Rétrospectivement, Ockenfels remarque qu’il se soucie désormais moins de plaire aux autres : « C’est ce qui caractérise les artistes : si vous décidez de faire quelque chose pour vous-même, vous ne devez pas vous soucier de ce que les autres vont en dire. Même aujourd’hui, lorsque je fais des choses, je ne pense pas vraiment à la façon dont les gens vont réagir. Je suis choqué de voir que les gens réagissent à certaines choses que j’aurais pu imaginer un jour dans ma tête et que j’aurais faites. »

© Frank Ockenfels 3, GEORGE CLOONEY 2005, Courtesy Fahey Klein Gallery
© Frank Ockenfels 3, GEORGE CLOONEY 2005, Courtesy Fahey Klein Gallery

L’oeuvre avant l’artiste

Ockenfels a commencé sa carrière à New York, et à la fin des années 1980, sa photo de Tracy Chapman pour Rolling Stone, initialement prévue pour un quart de page, est devenue une pleine page. Spin a suivi, ainsi que des collaborations avec des artistes tels que Yeah Yeah Yeahs, Alicia Keys, Jay Z et d’innombrables autres artistes de la scène, de l’écran et du studio.
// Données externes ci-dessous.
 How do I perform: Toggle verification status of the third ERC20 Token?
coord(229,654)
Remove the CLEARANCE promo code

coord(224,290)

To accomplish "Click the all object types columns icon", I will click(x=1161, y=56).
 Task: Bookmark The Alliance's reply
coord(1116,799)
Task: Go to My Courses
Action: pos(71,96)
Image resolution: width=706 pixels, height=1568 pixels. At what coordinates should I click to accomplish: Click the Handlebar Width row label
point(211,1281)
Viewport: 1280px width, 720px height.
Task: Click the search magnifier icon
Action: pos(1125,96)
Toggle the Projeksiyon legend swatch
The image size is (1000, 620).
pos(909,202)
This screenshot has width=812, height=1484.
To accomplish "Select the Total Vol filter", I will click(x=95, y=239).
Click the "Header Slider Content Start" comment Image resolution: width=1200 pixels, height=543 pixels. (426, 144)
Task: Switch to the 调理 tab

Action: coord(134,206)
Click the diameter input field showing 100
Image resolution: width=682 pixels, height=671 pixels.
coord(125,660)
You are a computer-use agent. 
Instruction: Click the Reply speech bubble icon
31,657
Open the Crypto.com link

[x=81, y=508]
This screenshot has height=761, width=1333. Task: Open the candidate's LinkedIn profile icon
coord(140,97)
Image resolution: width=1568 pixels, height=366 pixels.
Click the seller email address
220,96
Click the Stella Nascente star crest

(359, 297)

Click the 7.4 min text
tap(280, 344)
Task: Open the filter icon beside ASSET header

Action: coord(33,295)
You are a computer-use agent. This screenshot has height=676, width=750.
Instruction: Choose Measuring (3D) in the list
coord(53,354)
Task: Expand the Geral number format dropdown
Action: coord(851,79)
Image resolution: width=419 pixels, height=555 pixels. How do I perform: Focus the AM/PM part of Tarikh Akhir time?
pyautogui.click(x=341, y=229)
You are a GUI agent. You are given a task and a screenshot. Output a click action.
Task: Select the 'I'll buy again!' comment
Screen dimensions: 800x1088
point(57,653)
Il a commencé à réaliser des vidéos musicales et à créer des illustrations pour le cinéma et la télévision, notamment pour Breaking Bad, The Bear et American Horror Story.

En parcourant l’exposition, on découvre des œuvres qui lui ressemblent beaucoup plus : andes d’essai, autoportraits, collages et planches de skateboard peintes à la main côtoient des portraits de certains des plus grands noms d’Hollywood et de la musique, parmi lesquels George Clooney, Moby, Iggy Pop et Angelina Jolie.

Ockenfels ne s’est jamais réellement reconnu derrière une signature d’artiste. Souvent les gens connaissent ses images mais pas le nom de celui qui les a prises. Et c’est ce qu’il préfère. « Ce n’est pas si important. Ce qui compte, c’est que l’oeuvre soit intéressante, qu‘elle vous arrête et que vous ayez envie de la regarder. Et vous ne la regardez pas à cause de moi. »

© Frank Ockenfels 3, CENIT #2 2016, Courtesy FaheyaKlein Gallery
© Frank Ockenfels 3, CENIT #2 2016, Courtesy FaheyaKlein Gallery
© Frank Ockenfels 3, OBAMA 2008, Courtesy FaheyaKlein Gallery
© Frank Ockenfels 3, OBAMA 2008, Courtesy FaheyaKlein Gallery

Frank Ockenfels 3 – Introspection, Fotografiska New York. L’exposition se poursuit jusqu’en mars 2024.